[Given entries — start]

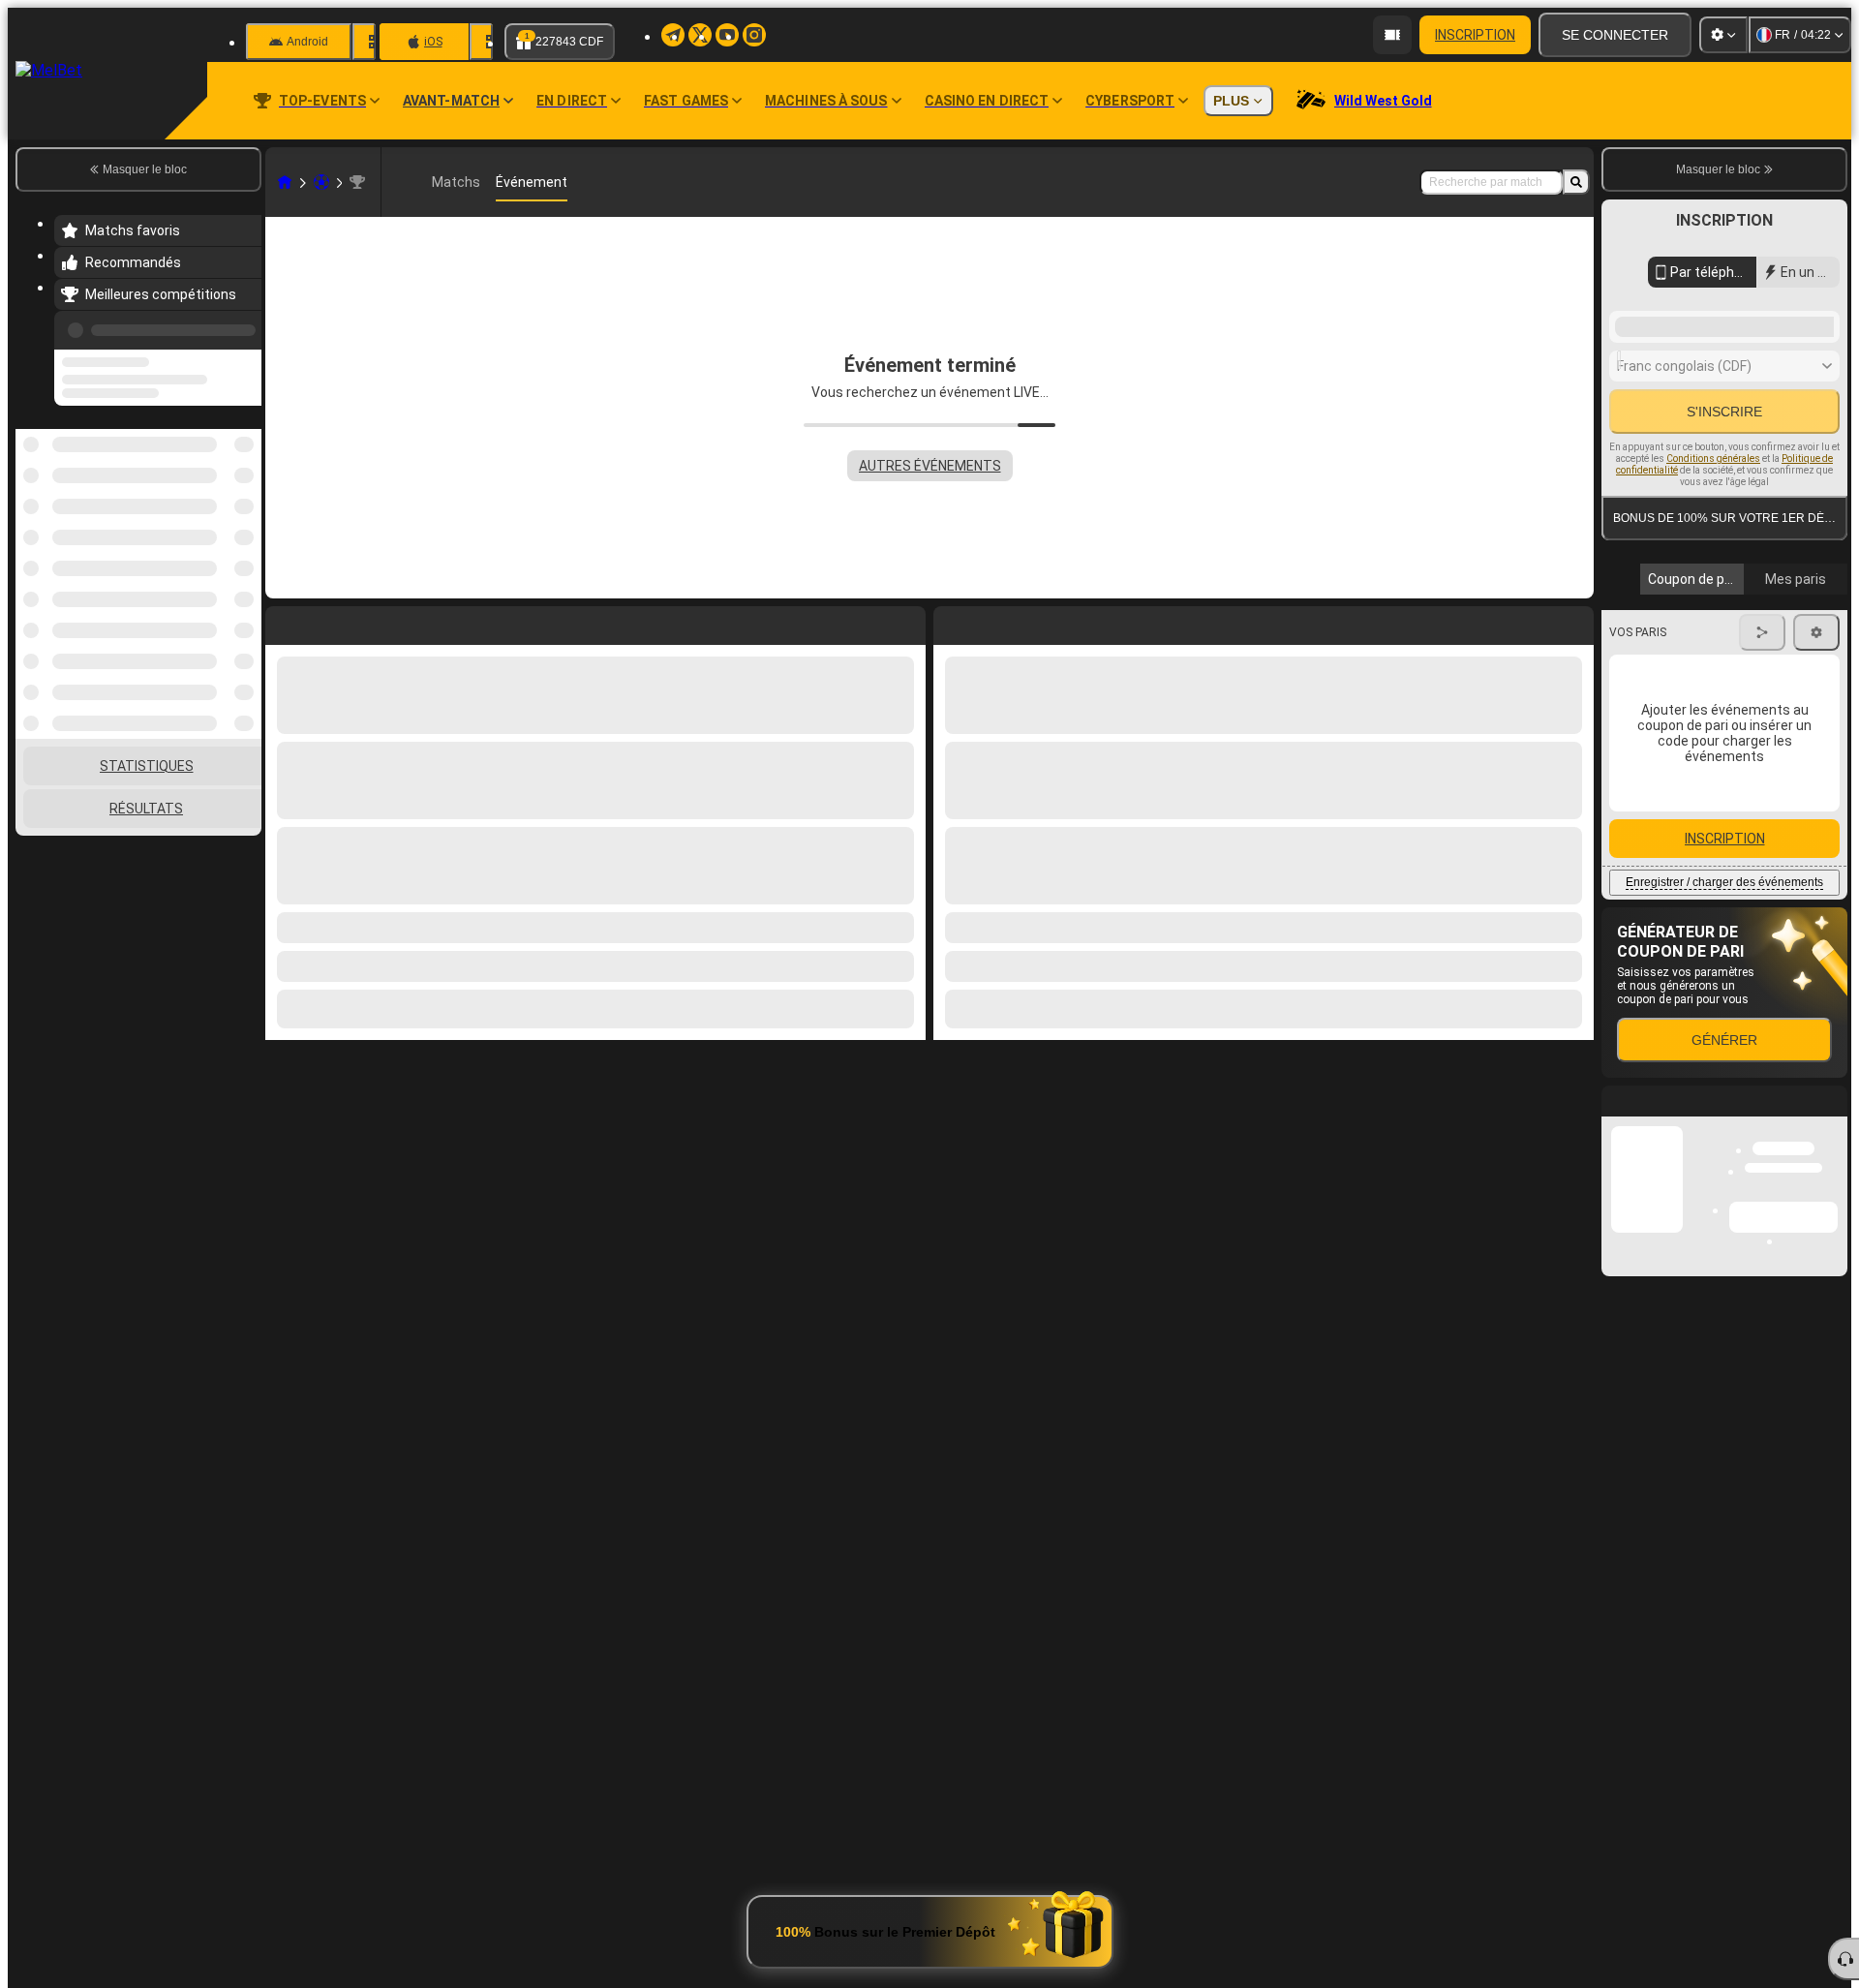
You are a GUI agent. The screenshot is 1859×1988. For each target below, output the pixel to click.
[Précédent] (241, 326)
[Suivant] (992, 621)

[Given entries — finish]
[Given entries — start]

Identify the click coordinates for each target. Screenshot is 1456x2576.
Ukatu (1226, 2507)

[Given entries — finish]

_What to produce_
Return all lines above that mention the word "each".

_Answer section_
You are a GUI agent. The screenshot is 1859×1988. For each target below, output the pixel to click.
Identify the click coordinates for each target. Screenshot is 1456x2576.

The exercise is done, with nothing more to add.